SHAFAQNA – How many times over the past months have we heard US presidential candidate Donald Trump make derogatory comments against foreigners, Muslims and other social minorities, out of a misplaced sense of political righteousness. Under the slogan, Let’s make America great again, Trump has belittled, denigrated and demonized all those, he views as lesser – playing into bigotry, fear and xenophobia to garner support.

In between Trump’s outlandish calls to ban all Muslims from the US, to his advocacy for the killing of alleged radicals’ family members, and his most recent offer to “bomb the shit out ” of Daesh the press has had much to write about and comment on.

But who are the Trumpistas, Trumpites, and Trumpets? Who are the people following the tune of a piper who has piped arguably the most overtly xenophobic and racist presidential campaign in more than a half-century?

Sadly Trump’s supporters are regular Americans  – nothing devilish about them, if not for the fascist ideology they champion.

 

 

If support for Trump’s racist and xenophobic appeals came mostly from easily identifiable racists and xenophobes, then it would be easy to marginalise and dismiss Trump supporters.

That his support cuts across all layers of ordinary America is what makes the rising likelihood of a Trump presidency both a real and horrifying prospect – and especially so for Muslim Americans.

His populist appeal is carried on the back of blaming America’s ills on the weakest among us. It’s an age-old slight-of-hand that many now elderly Chinese, German, Japanese and Vietnamese Americans know only too well. If Trump gets his way, Muslim Americans will re-trace a similar journey, which is hardly a stretch of the imagination given Trump has already hinted at civilian internment camps, ID badges and a database for Muslims

These largely middle-class, middle-manager, middle-careerist Trumparoos serve as a chilling reminder to the kind of passive evil Hannah Arendt revealed in Eichmann in Jerusalem. Executed in 1962, Adolf Eichmann was one of the “key organisers” of the Holocaust. He joined the Nazi Party not because he wholeheartedly believed in the cause, but because he believed it’d be an opportunistic career move.

“The trouble with Eichmann,” wrote Arendt, “was precisely that so many were like him, and that the many were neither perverted nor sadistic, that they were, and still are, terribly and terrifyingly normal.”

Equally, Trump-believers are terribly and terrifyingly normal. While they may not openly advocate or proselytise Trump’s anti-Muslim policies, their passivity normalises anti-Muslim bigotry, and even if Trump fails to reach the Oval Office, the normalisation of hatred will be his innumerable legacy.

Chris Hedges, a veteran war correspondent, notes that the greatest crimes of human history “are made possible by the most colourless human beings. They are the careerists. The bureaucrats. The cynics. They do the little chores that make the vast, complicated systems of exploitation and death a reality.”

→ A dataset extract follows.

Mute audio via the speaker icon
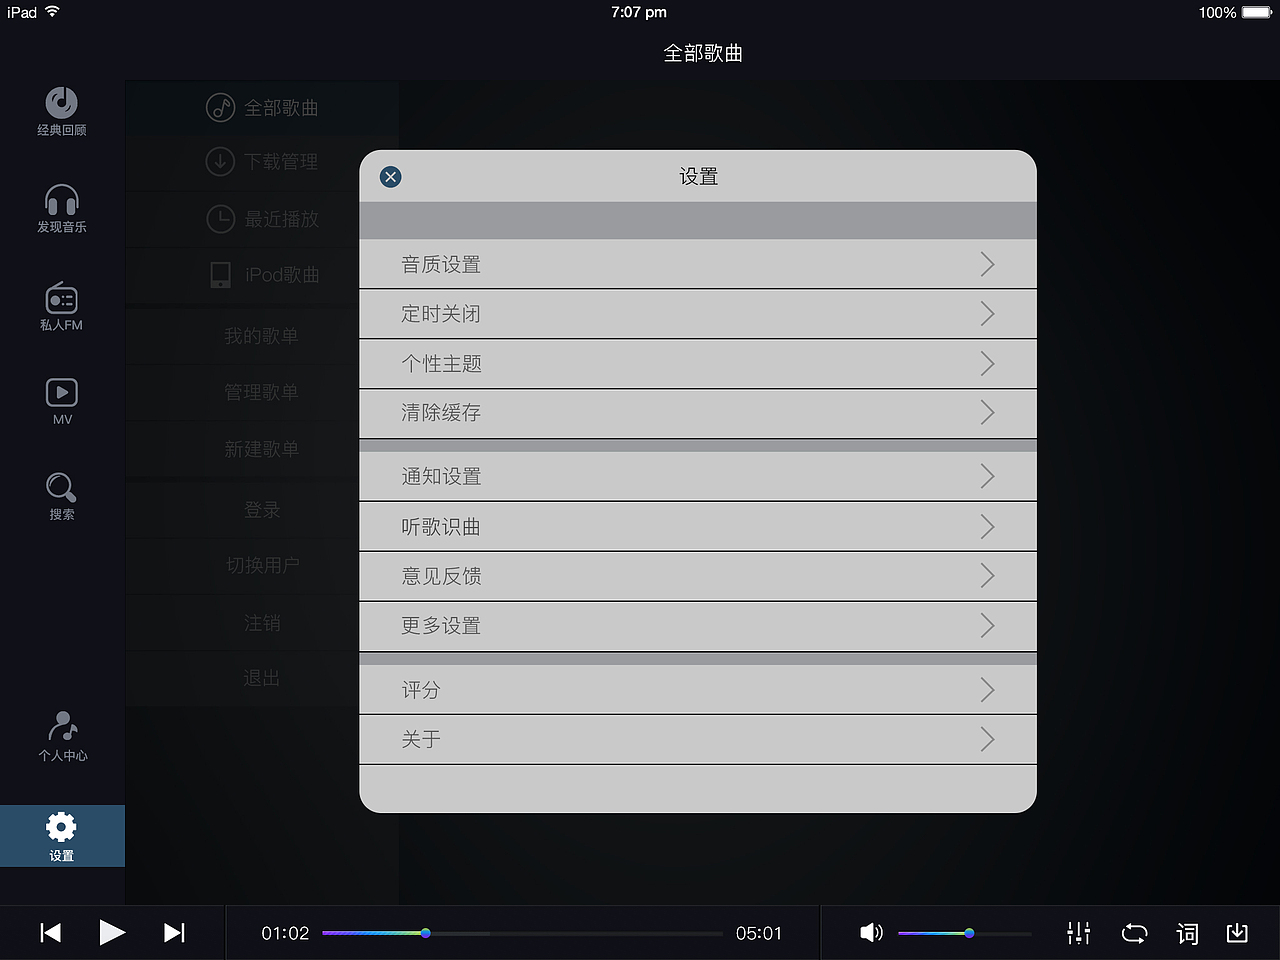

Impervious to consequence is the greatest sin committed by those who cheer Trump onward towards the GOP nomination and the presidency. They seek winning for winning’s sake, and care not for what consequences might follow winning. To this end, Trump supporters are as narcissistic as the Donald himself.

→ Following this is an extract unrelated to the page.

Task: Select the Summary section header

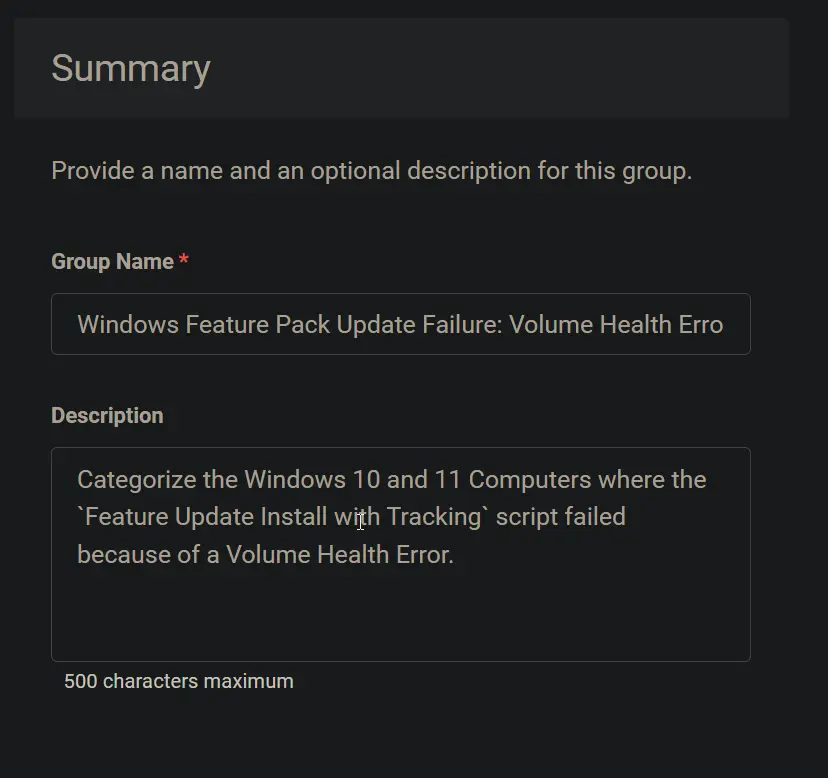Action: [x=131, y=69]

And when it comes to narcissism and the ascendency of Trump, there’s enough blame to go around – particularly if you wish to point said blame at television journalism, which long ago traded ethics and civility for ratings – thus turning political debate into street theatre and celebrity gossip. It’s this dynamic that allows Trump to dictate the agenda. Journalists no longer ask Trump about his call for Muslim ID badges. Instead they ask him what music he listens to in between his appearances on Saturday Night Live.

This is the normalisation of absurdity, bigotry and insanity. These normalisations gave us the genocides of Nazi Germany, Bosnia and Rwanda.

Trump supporters are no more or less normal than the bureaucrats and passive citizenry that allowed such atrocities to take place, and they remind us we should worry less about extremists, and more about the ordinary.